Is there legal precedent for this, or is this just academic posturing?
That is false, I think, as a legal matter, and even if it were not, that would not matter in the end. This is by analogy with the exclusionary rule in criminal procedure, a peculiar rule that says that if the police search my house for drugs without a proper warrant, and find ten dead bodies rotting in my basement, they cannot act on that information to go after me for murder. I’ll come back to the desirability of that rule later, but for the moment note that if at the same time the neighbors are complaining that my house stinks of decaying flesh and other evidence points to my criminality the police can conduct a second search based on that, and use the evidence so obtained. In the Ward Churchill case, people have previously been complaining that he was an academic fraud, quite independently of the current controversy. It is legitimate for his Chancellor to start an investigation based on that– or not to start one, as the Chancellor pleases. Moreover, once an investigation starts, it certainly is not limited to misconduct of the kind that started it. Thus, even if the current 30-day investigation would be ruled improper, the Chancellor could just start a new one, to achieve the same result.
Now back to the exclusionary rule. This might be worthy my writing a scholarly article about.

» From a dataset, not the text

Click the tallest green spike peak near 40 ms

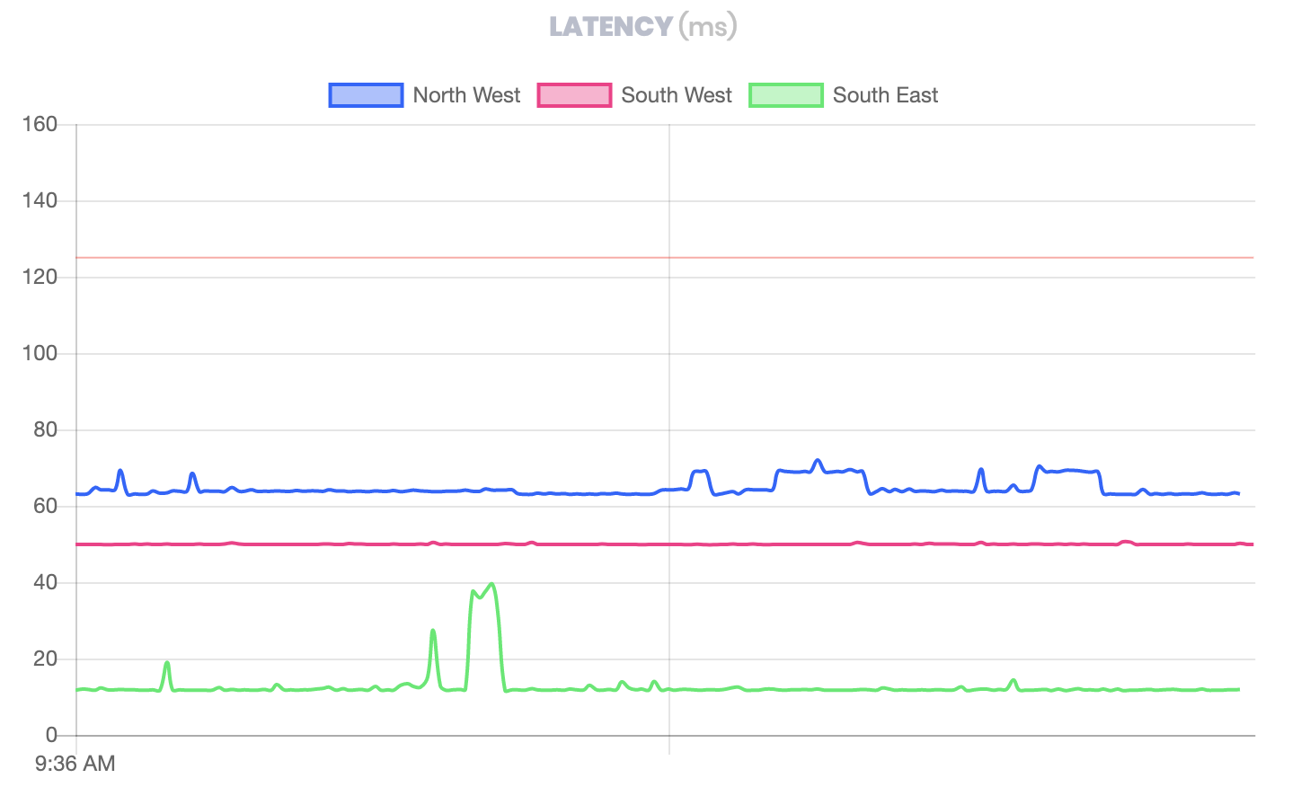[491, 585]

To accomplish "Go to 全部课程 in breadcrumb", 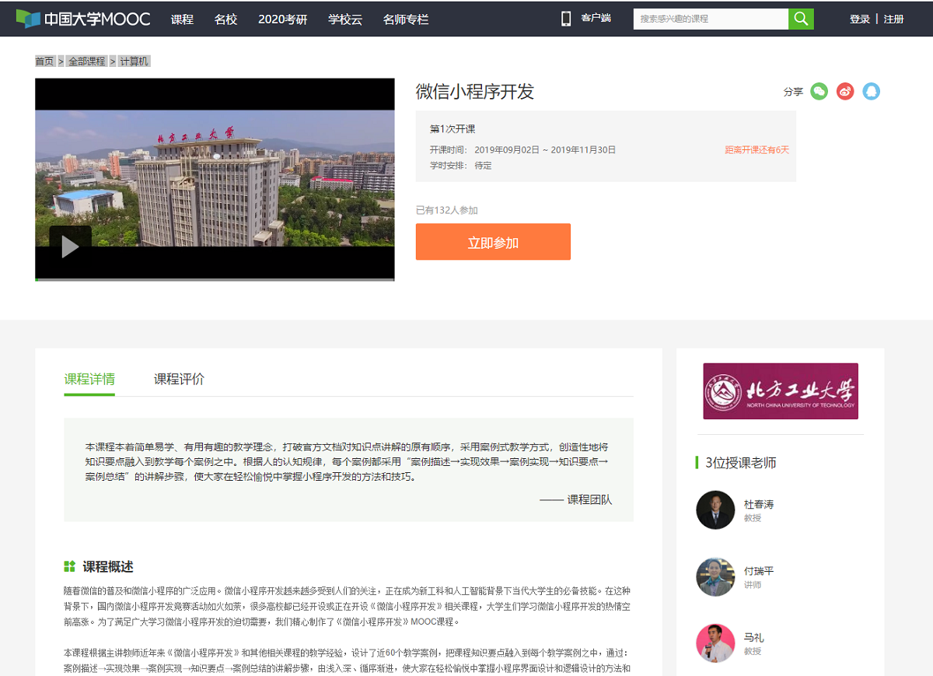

There are two reasons for the exclusionary rule. One is the purely formalist idea that this is analogous to other parts of the law, where a person cannot benefit by his own bad behavior. Here, the police should not benefit from an illegal search.
The second reason is that we want to deter the police from making illegal searches. This is a good motivation, since we indeed want to avoid illegal searches. But why do we want to avoid them? Because we want to avoid searches that hurt innocent people. There is nothing intrinsically bad about the police not getting the right paperwork done before they conduct a search; the reason we require the paperwork is that unless the police can convice a judge that they have a good reason, the search probably isn’t justified because it has too high a chance of hurting an innocent person and not coming up with evidence of a crime. The reason for the paperwork is not to hinder the capture of criminals, but to prevent police from making unjustified searches. But the exclusionary rule’s cost of a few criminals who get away is worth the benefit of deterring a lot of unjustified searches.

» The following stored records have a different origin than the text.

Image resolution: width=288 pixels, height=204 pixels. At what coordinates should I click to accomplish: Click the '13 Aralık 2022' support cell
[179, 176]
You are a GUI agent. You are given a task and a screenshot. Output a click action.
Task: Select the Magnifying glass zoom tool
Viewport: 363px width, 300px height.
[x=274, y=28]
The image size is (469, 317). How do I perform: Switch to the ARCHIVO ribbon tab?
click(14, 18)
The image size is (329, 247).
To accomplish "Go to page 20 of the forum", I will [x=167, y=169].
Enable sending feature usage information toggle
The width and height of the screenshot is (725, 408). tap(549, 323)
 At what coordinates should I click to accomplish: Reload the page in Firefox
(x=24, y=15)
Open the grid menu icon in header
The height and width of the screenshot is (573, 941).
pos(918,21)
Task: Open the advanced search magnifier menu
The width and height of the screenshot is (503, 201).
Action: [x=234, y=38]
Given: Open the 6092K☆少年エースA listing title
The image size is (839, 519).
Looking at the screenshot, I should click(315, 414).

As solution to the problem of unjustified searches, of course, the exclusionary rule does have a glaring problem: it does not punish anyone for making a truly unjustified search. If the police ransack my apartment and find that I haven’t committed a crime, the exclusionary rule just tells them they can’t use the evidence they haven’t found to prosecute me. The exclusionary rule only helps punish the police when their search was justified, because there did exist evidence of a crime.
TA more straightforward solution to the problem of unjustified searches is simply to punish police who do them. If the police want to risk cutting corners in making a search, they can, but if the search doesn’t turn up anything, they are in deep personal trouble. Since if the search *does* turn up something, they get only a mild personal reward– the career credit of having turned up some useful evidence– the incentives would still be for the police to be overly cautious. Remember, most of the benefit from catching a criminal goes to the public; the policeman gets paid the same salary whether he catches criminals or not.
I’ll mention a couple of other arguments about the exclusionary rule.
First, it gives a big advantage to expensive lawyering relative to pure justice. The rule is all about complying with legal niceties. Thus, it puts a premium on expensive legal talent, and especially benefits rich criminals such as drug dealers or white collar criminals relative to the ordinary citizen.
Second, it makes it easier for corrupt police to protect criminal allies. If the police feel they have to investigate a case because of public pressure, but they don’t want to actually convict the criminal, they can foul up the search procedure and blame the courts for the criminal staying free.
I wonder, too, if anyone’s thought about the following hypothetical. Smith is on death row, having been convicted of murder. The police make an illegal search of Jones’s car, and find a signed confession that says Jones did the murder, not Smith. Should Jones remain free and Smith die? That is the logic of the exclusionary rule.
If you like, add to the above hypothetical that the police also find a plan by Jones to murder a third person, Roe, the following week. Should the police be allowed to warn Roe that he is in danger?
The exclusionary rule has long been criticized, so probably most of these criticisms are well known. I know I was surprised when I wrote an article on the supposed “right against self-incrimination” at how little attempt there was in the law journals to justify it, and how many criticisms of its logic. The law of criminal procedure is a mess.